Trabzonluyum. Trabzonluların kahir ekseriyeti gibi de Trabzonsporlu’yum. Bölgeyi, bölgenin insanını iyi tanıyor olmamın yanı sıra, hekim olmanın da verdiği avantajla bölge insanının psikolojisini, mental durumunu, sosyo-kültürel durumunu iyi tahlil edebildiğimi düşünüyorum. Trabzon bildiğiniz üzere, coğrafi olarak zor bir bölgedir. Çok fazla tarım yapma imkanı yoktur. Dolayısı ile hayvancılık da çok ilerlemiş değildir. Sanayi olarak dişe değecek bir zenginliği yoktur.

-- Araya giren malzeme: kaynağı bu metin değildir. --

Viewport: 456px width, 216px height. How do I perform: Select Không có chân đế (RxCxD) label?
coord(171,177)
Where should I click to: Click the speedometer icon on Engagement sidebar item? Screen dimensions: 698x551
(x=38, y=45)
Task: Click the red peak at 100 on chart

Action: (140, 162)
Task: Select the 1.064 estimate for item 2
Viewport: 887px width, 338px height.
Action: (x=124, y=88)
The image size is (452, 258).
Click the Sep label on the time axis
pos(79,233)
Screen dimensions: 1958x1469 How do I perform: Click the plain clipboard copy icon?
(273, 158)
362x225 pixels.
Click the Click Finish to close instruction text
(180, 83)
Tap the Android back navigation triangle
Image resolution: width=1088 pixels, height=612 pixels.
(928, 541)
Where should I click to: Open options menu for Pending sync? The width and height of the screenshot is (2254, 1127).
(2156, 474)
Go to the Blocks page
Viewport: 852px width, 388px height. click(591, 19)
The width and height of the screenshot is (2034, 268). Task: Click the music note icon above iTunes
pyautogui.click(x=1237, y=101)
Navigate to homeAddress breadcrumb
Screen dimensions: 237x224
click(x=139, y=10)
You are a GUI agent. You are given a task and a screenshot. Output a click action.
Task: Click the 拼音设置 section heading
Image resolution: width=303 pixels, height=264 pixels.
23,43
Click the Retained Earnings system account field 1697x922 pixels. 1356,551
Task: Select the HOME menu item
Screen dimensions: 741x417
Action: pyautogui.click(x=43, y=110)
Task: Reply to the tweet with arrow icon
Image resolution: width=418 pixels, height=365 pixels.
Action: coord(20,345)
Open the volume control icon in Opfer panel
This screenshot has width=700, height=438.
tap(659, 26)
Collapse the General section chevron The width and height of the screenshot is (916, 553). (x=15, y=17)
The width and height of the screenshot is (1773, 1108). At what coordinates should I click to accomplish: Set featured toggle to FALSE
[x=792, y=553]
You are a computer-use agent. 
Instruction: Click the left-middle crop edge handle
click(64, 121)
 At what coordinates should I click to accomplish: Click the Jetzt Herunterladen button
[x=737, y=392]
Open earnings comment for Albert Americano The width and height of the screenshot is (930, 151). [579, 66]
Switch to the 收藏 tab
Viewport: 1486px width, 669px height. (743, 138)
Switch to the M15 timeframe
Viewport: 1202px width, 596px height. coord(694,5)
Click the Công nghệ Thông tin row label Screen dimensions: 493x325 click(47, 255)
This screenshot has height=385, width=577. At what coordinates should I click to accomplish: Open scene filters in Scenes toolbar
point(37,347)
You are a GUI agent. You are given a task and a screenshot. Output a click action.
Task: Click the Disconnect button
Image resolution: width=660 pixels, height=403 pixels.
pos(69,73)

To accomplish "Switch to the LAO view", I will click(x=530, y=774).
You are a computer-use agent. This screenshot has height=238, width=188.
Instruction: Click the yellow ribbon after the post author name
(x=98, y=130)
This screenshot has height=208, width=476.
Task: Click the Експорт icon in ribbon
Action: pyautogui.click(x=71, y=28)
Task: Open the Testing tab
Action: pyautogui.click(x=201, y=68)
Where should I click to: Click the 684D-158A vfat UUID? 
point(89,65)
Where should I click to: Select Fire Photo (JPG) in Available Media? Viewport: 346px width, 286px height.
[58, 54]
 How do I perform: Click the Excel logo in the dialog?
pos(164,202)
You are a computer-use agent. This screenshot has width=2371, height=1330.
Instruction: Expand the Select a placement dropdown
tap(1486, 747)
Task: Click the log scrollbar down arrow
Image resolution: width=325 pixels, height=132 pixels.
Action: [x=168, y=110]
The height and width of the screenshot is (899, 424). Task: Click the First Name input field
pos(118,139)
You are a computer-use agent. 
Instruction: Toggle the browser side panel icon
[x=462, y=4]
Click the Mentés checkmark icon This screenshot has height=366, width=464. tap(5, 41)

Yöre insanı bu sebeplerden dolayı dışarı çok göç vermiştir yıllar içerisinde. Atadan zengin olmayanlar, mal varlığı bulunmayanlar, özellikle de okumak için göç etmişlerdir. Çünkü okumaktan başka çareleri yoktur. O yüzdendir ki Trabzon, nüfusuna oranla yüksek tahsilde önde gelen illerimizdendir. Malumunuz üzere çok değerli sanatçılar, siyaset adamları, doktorlar, mühendisler, öğretmenler yetiştirmiştir. Tüm bu sosyal durum içerisinde Trabzon ve Trabzonlu’nun ülkeye açılacağı en önemli iki ürünü mevcuttur. Birincisi yetiştirdiği insanlar, ikincisi ise Trabzonspor...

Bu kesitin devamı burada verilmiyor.